No eran solo ellos dos los que vinieron, sino que estaban en un grupo numeroso más varios niños que los acompañaban.
Se saludaron mientras se presentaban y se conocían, ya que no eran tan cercanos como amigos y se encontraban hoy principalmente debido a Huo Ting Cheng.
Wang Feng y Yu Jing vinieron con tres niños y sus dos hermanos, que eran ministros del gobierno; aparte de eso, los dos hermanos vinieron junto con sus esposas, y luego, estaban con los miembros de la familia Li, ya que eran sus parientes.
La familia Lin también vino junto con sus dos hijos mayores, ya que no querían perderse tal oportunidad de acercarse a Huo Ting Cheng.
—Parece que llegamos justo a tiempo, ni tarde ni demasiado temprano…
—Wang Feng se acomodó en el sofá con su esposa, hijos y las personas que los acompañaron después de estrechar manos.

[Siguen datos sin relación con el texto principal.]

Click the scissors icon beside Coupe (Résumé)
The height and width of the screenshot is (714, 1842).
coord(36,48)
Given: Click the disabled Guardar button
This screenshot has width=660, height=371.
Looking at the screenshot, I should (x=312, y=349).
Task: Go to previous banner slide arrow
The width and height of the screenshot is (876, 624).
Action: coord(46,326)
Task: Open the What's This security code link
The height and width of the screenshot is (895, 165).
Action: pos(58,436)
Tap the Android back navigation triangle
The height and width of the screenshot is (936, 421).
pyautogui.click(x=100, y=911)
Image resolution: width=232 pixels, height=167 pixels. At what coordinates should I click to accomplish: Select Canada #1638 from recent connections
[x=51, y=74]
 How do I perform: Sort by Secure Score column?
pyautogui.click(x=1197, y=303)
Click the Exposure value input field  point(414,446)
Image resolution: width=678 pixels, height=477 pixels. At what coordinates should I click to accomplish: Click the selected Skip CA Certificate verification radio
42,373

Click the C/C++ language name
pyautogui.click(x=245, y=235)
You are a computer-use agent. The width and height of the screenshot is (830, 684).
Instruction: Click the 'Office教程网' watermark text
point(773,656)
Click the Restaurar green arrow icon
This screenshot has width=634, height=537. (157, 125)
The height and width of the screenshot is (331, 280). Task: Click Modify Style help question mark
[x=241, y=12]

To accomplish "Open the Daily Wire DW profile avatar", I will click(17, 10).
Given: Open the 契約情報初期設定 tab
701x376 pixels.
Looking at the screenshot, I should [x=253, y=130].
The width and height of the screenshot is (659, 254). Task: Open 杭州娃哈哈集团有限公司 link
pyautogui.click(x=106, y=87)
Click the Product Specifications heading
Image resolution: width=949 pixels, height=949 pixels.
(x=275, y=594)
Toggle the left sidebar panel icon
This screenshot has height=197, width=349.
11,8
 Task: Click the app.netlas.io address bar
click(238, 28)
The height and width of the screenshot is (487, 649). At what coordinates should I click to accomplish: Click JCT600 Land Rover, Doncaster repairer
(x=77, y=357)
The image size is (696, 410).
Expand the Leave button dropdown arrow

Fang Xiaoyu y Xiao Ningxin reconocieron a la mayoría de los invitados que vinieron con el Presidente, y era la primera vez que veían al Presidente más de cerca.
—Todo aquí es autoservicio, tienes que levantarte y buscar un vaso de jugo por ti mismo o lidiar con las frutas en la mesa…
—el Secretario Li habló con pereza mientras disfrutaba de su vino y hacía girar su copa.
Aquí no tenían a nadie de guardia para atenderlos.
Los sirvientes estaban ocupados en la cocina, y los que limpiaban la mansión habían terminado con su trabajo, y habían regresado a los cuartos de servicio para descansar, ya que se habían levantado más temprano de lo habitual.
¡Xu Xie, que escuchó al Secretario Li, casi se ríe!
¿Cómo podía esta chica dejar que sus invitados se sirvieran así?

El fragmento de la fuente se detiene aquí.